ARTÍCULO –
═══
La santidad y el plan de felicidad
Una mayor felicidad proviene de una mayor santidad personal.
Mis queridos hermanos y hermanas, he orado para tener el poder de ayudarlos en su búsqueda personal de la felicidad. Algunos de ustedes tal vez ya se sientan lo suficientemente felices, pero seguramente nadie rechazaría el ofrecimiento de tener más felicidad. Cualquier persona estaría deseosa de aceptar un ofrecimiento garantizado de felicidad duradera.
Eso es lo que el Padre Celestial, Su Hijo Amado Jesucristo, y el Espíritu Santo han ofrecido a cada hijo en espíritu del Padre Celestial que vive actualmente, que vivirá o que jamás haya vivido en este mundo. A ese ofrecimiento a veces se le llama el plan de felicidad. Así lo llamó el profeta Alma cuando enseñó a su hijo, que estaba sumido en la desdicha del pecado. Alma sabía que la maldad nunca podría ser la felicidad para su hijo ni para ningún hijo del Padre Celestial1.
Él enseñó a su hijo que aumentar la santidad era el único camino hacia la felicidad; dejó en claro que una mayor santidad es posible mediante la expiación de Jesucristo, la cual nos purifica y nos perfecciona2. Solo por la fe en Jesucristo, el arrepentimiento continuo y el cumplimiento de los convenios podemos reclamar la felicidad duradera que todos anhelamos experimentar y retener.
═══
DATOS PROPORCIONADOS –
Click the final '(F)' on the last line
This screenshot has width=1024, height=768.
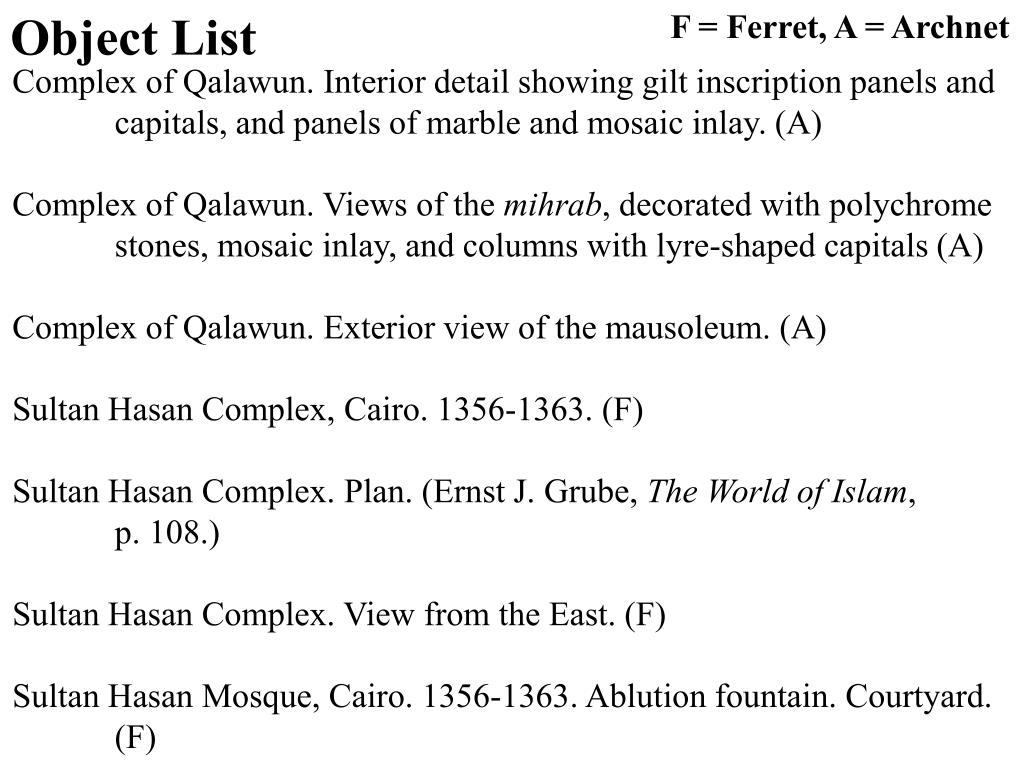click(135, 738)

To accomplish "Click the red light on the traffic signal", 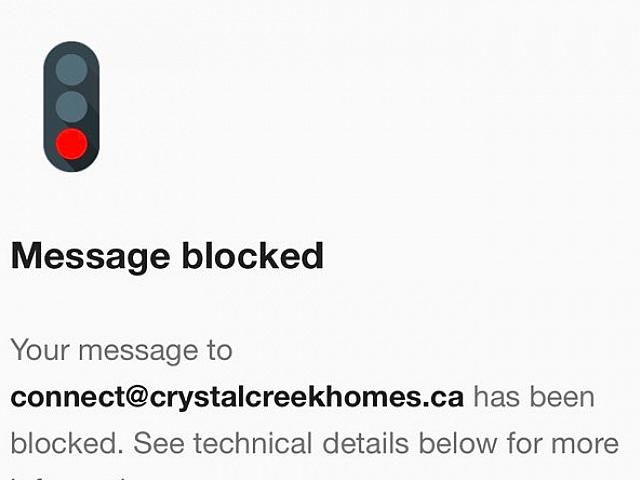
═══
CONJUNTO DE TAREAS –
**A)** Cambia "desdicha" por "tristeza" en el fragmento del artículo que comienza con las palabras que contienen "Eso es lo que" y termina con "del Padre Celestial1.". Escribe de nuevo ese fragmento ya modificado, por favor.
**B)** Según el artículo, ¿qué nombre dio el profeta Alma al ofrecimiento cuando enseñó a su hijo?

RESPUESTAS DEL EJERCICIO –
**A)**
Eso es lo que el Padre Celestial, Su Hijo Amado Jesucristo, y el Espíritu Santo han ofrecido a cada hijo en espíritu del Padre Celestial que vive actualmente, que vivirá o que jamás haya vivido en este mundo. A ese ofrecimiento a veces se le llama el plan de felicidad. Así lo llamó el profeta Alma cuando enseñó a su hijo, que estaba sumido en la tristeza del pecado. Alma sabía que la maldad nunca podría ser la felicidad para su hijo ni para ningún hijo del Padre Celestial1.

**B)** El plan de felicidad.